### 原文节选
»»
解析写到代码注释里了，这个问题还是需要一点思考的，如果觉得我的注释看不懂可以联系我，我画图解释一下，但是建议还是自己思考

代码

def svm_loss_vectorized(W, X, y, reg):
    """
    Structured SVM loss function, vectorized implementation.

    Inputs and outputs are the same as svm_loss_naive.
    """
    loss = 0.0
    dW = np.zeros(W.shape)  # initialize the gradient as zero

    #############################################################################
    # TODO:                                                                     #
    # Implement a vectorized version of the structured SVM loss, storing the    #
    # result in loss.                                                           #
    #############################################################################
    # *****START OF YOUR CODE (DO NOT DELETE/MODIFY THIS LINE)*****

    num_classes = W.shape[1]
    num_train = X.shape[0]

    scores = X @ W
    # 获取对于每个x而言正确分类的分数
    scores_correct = scores[range(num_train),y].reshape((scores.shape[0],1))
    # 对每个元素做max(0,scores_error - scores_correct + 1)操作，包括正确分类的元素
    # 统一操作后减少代码编写难度，只需要最后处理一下正确分类的分数，把他们变成0就行了
    margins = np.maximum(0,scores - scores_correct + 1)
    # 将正确分类的margins置为0
    margins[range(num_train),y] = 0
    loss += np.sum(margins) / num_train
    loss += reg * np.sum(W * W)

    # *****END OF YOUR CODE (DO NOT DELETE/MODIFY THIS LINE)*****

    #############################################################################
    # TODO:                                                                     #
    # Implement a vectorized version of the gradient for the structured SVM     #
    # loss, storing the result in dW.                                           #
    #                                                                           #
    # Hint: Instead of computing the gradient from scratch, it may be easier    #
    # to reuse some of the intermediate values that you used to compute the     #
    # loss.                                                                     #
    #############################################################################
    # *****START OF YOUR CODE (DO NOT DELETE/MODIFY THIS LINE)*****

    # 先把所有margins > 0 的标记为1 ，因为我们算梯度的时候并不需要用到具体的元素的loss是多少
    # 我们只想知道这个元素有没有被算进loss里面
    margins[margins > 0] = 1
    # 并且，对于每一个分类错误的元素而言，他对错误分类的W的梯度影响是 +X[i]
    # 他对正确分类的W的梯度影响是-X[i]
    # 并且正确分类的分数位置我们是知道的
    # 因此我们只需要计算对于X[i]而言，有多少个分类 > 0,就代表错误分类的个数
    # 这个数量就是影响了梯度的数量，并且我们已经把错误分类的位置记为了1
    # 接下来我们只要做到在正确分类的位置 - 错误分类的个数
    # 接下来是举例，一直我们一共有10个分类，对于X[i]而言，我们有3个分类正确，加上一个本来就是正确分类的分数
    # 那么剩下6个分类错误的，也就是错误分类的预估值> 正确分类的预估值 - 1 的数量
    # 那么对于梯度而言，我们只需要对正确分类的梯度 减去六个X[i]就行，错误分类的个数各自 加上一个X[i]，具体的结合矩阵的shape
    # 思考一下，如果实在理解不了可以给我留言，我画个图
    row_sum = np.sum(margins,axis = 1)
    margins[range(num_train),y] = -row_sum
    dW += np.dot(X.T, margins)/num_train + reg * W 


    # *****END OF YOUR CODE (DO NOT DELETE/MODIFY THIS LINE)*****

    return loss, dW

输出

LinearClassifier.train

题面

就是让我们实现两件事，一个是随机采样训练数据，另一个就是实现权值的更新

解析

这个没啥好说的，正常写就完了，没有难的点，有不会的地方再去看视频学习

代码

def train(
        self,
        X,
        y,
        learning_rate=1e-3,
        reg=1e-5,
        num_iters=100,
        batch_size=200,
        verbose=False,
    ):
        """
««
### 记录节选
»»
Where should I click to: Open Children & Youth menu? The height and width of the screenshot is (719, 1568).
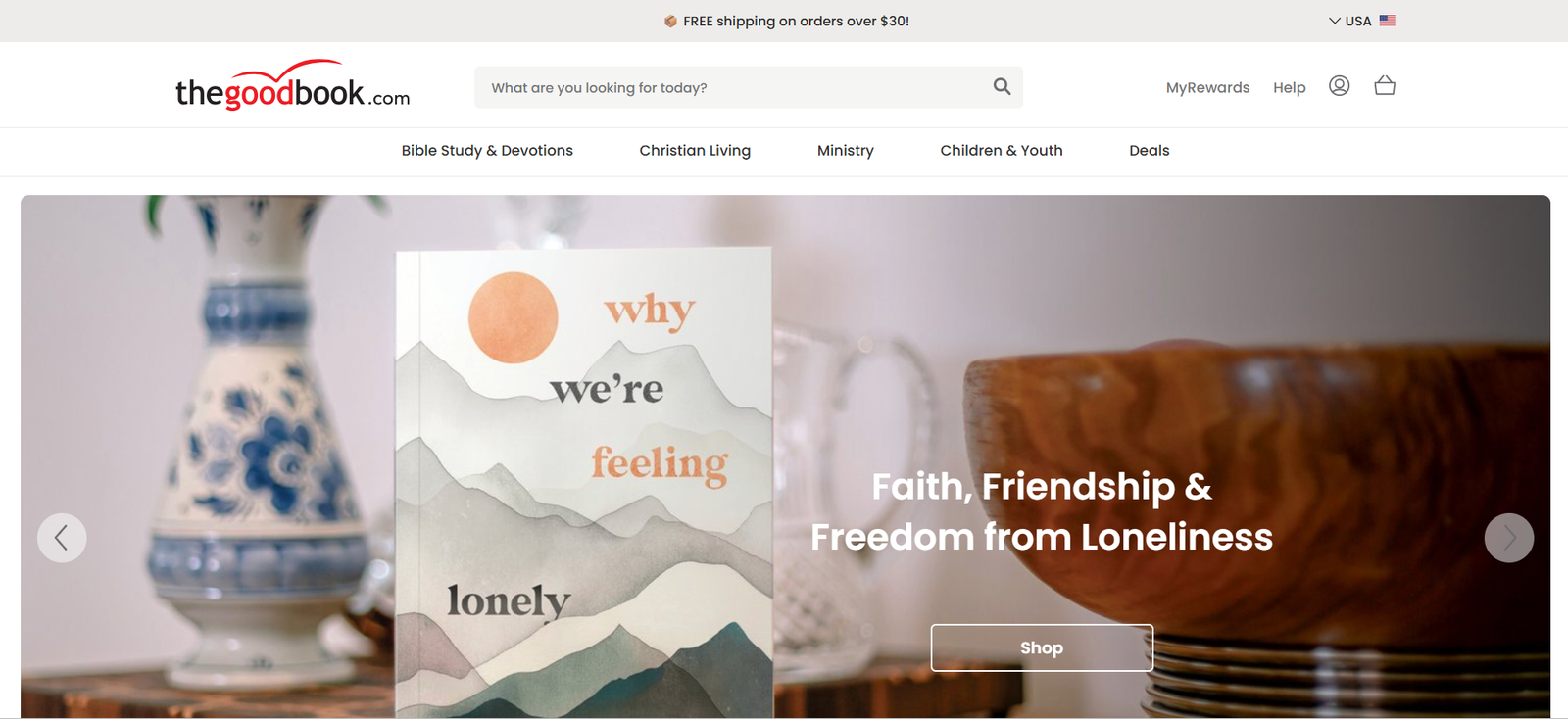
««
### 待办操作
1 > 将原文节选中从“num_classes = W.shape[1]”到“np.sum(W * W)”的这一段原样抄录下来。
2 > 按照原文节选，LinearClassifier.train 的题面要求实现哪两件事？
3 > 请从这篇讲解 SVM 损失向量化实现的文字最后显示的内容之后接着往下写。

### 逐题答案
1 >
num_classes = W.shape[1]
    num_train = X.shape[0]

    scores = X @ W
    # 获取对于每个x而言正确分类的分数
    scores_correct = scores[range(num_train),y].reshape((scores.shape[0],1))
    # 对每个元素做max(0,scores_error - scores_correct + 1)操作，包括正确分类的元素
    # 统一操作后减少代码编写难度，只需要最后处理一下正确分类的分数，把他们变成0就行了
    margins = np.maximum(0,scores - scores_correct + 1)
    # 将正确分类的margins置为0
    margins[range(num_train),y] = 0
    loss += np.sum(margins) / num_train
    loss += reg * np.sum(W * W)

2 > 一是随机采样训练数据，二是实现权值的更新。

3 >
        Train this linear classifier using stochastic gradient descent.

        Inputs:
        - X: A numpy array of shape (N, D) containing training data; there are N
          training samples each of dimension D.
        - y: A numpy array of shape (N,) containing training labels; y[i] = c
          means that X[i] has label 0 <= c < C for C classes.
        - learning_rate: (float) learning rate for optimization.
        - reg: (float) regularization strength.
        - num_iters: (integer) number of steps to take when optimizing
        - batch_size: (integer) number of training examples to use at each step.
        - verbose: (boolean) If true, print progress during optimization.

        Outputs:
        A list containing the value of the loss function at each training iteration.
        """
        num_train, dim = X.shape
        num_classes = (
            np.max(y) + 1
        )  # assume y takes values 0...K-1 where K is number of classes
        if self.W is None:
            # lazily initialize W
            self.W = 0.001 * np.random.randn(dim, num_classes)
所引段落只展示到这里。